TASK BRIEF –
Retype, exactly as written, every line from the one containing "Image resolution: width=554" through the last line of the records below, both included; skip the pictures.

[TASK MATERIAL Boundary: Start]

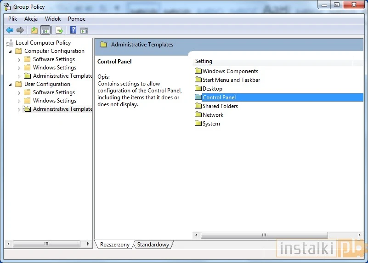Viewport: 368px width, 263px height.
Task: Toggle the Show/Hide Action Pane icon
Action: tap(84, 30)
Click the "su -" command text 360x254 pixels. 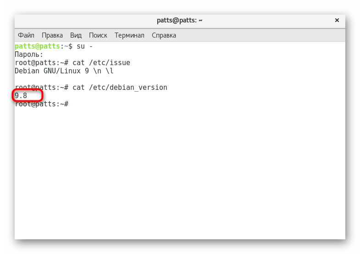(x=85, y=46)
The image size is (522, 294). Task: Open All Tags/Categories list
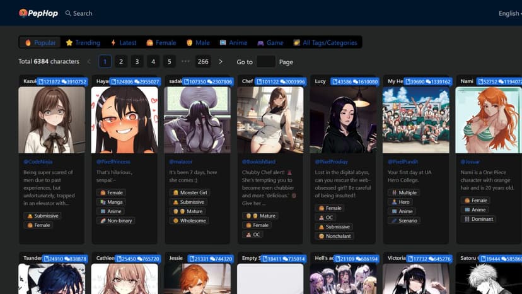(x=325, y=42)

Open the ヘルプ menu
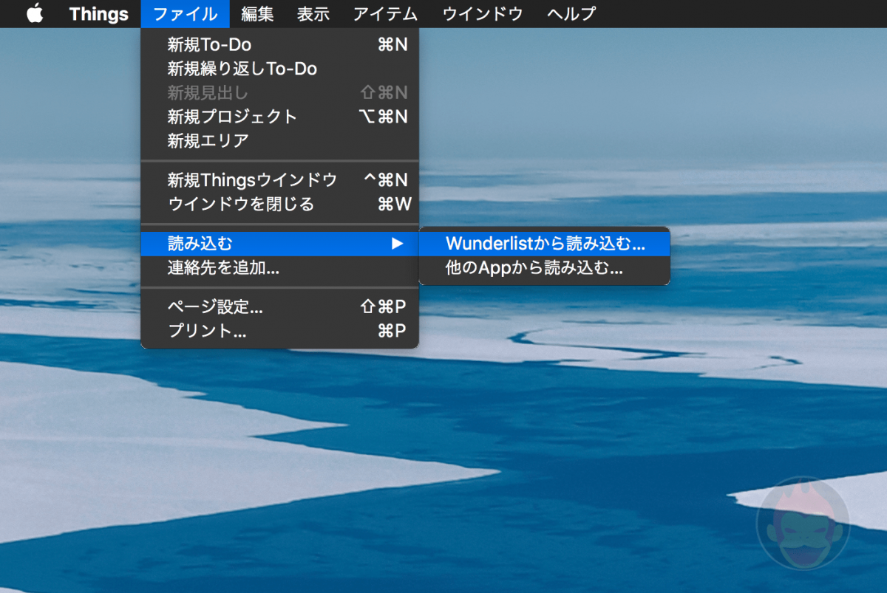tap(570, 13)
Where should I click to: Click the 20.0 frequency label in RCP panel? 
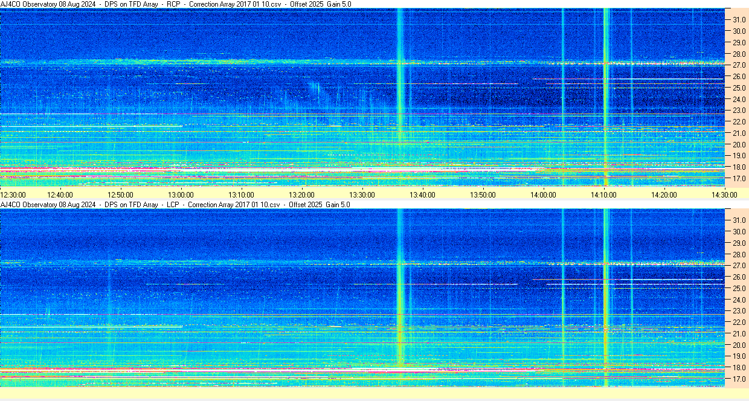click(739, 145)
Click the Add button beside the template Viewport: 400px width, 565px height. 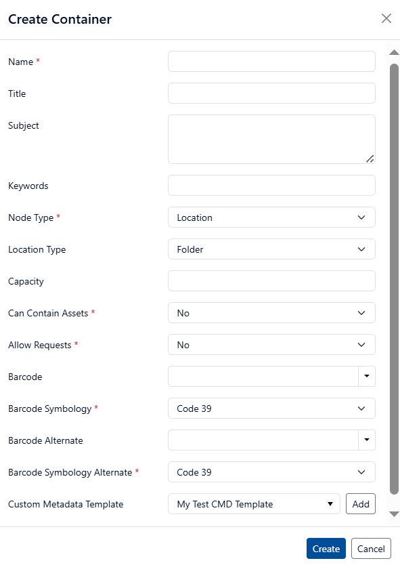(x=361, y=504)
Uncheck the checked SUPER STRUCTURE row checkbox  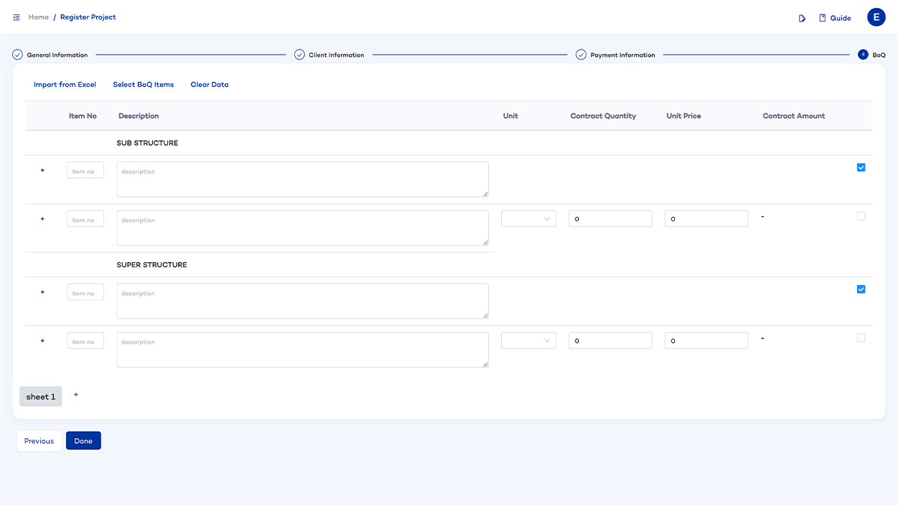[x=861, y=289]
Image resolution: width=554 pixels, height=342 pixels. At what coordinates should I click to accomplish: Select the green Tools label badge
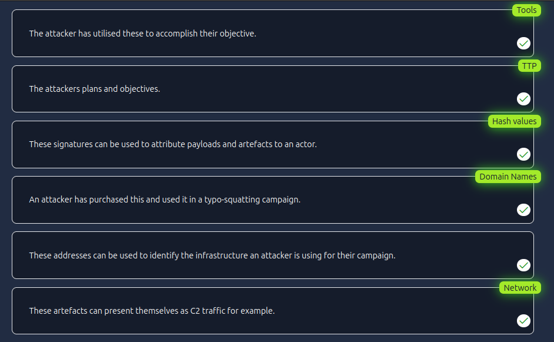coord(526,10)
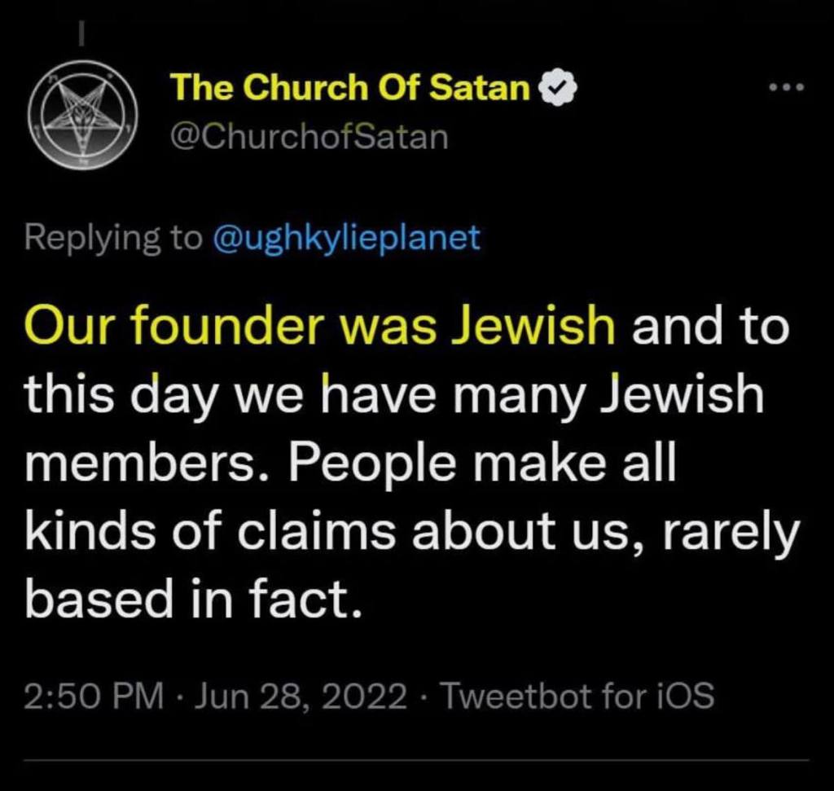
Task: Click the 'Replying to' label
Action: point(112,238)
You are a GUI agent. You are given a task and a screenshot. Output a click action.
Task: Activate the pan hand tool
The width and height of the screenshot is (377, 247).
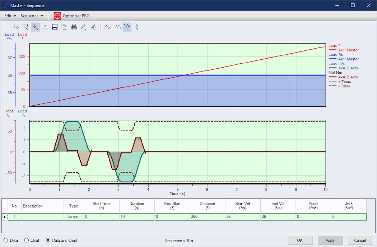(45, 27)
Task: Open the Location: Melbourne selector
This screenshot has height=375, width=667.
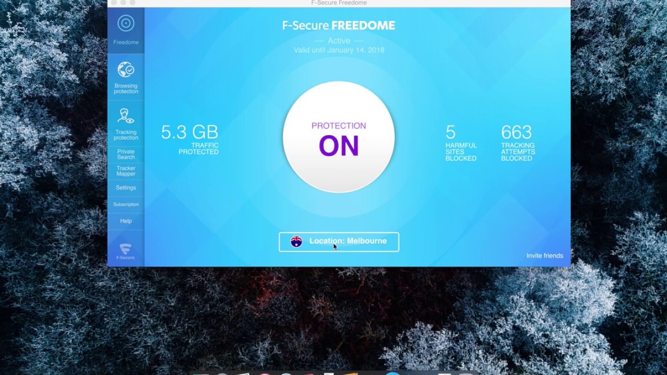Action: click(339, 242)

[TASK MATERIAL Boundary: End]

TASK SOLUTION –
Image resolution: width=554 pixels, height=342 pixels. At what coordinates should I click to accomplish: Select the green Tools label badge
coord(526,10)
Task: Click the 'Replying to' label
Action: point(112,238)
You are a GUI agent. You are given a task and a screenshot. Output a click action.
Task: Activate the pan hand tool
The width and height of the screenshot is (377, 247).
(45, 27)
Task: Open the Location: Melbourne selector
This screenshot has height=375, width=667.
Action: click(339, 242)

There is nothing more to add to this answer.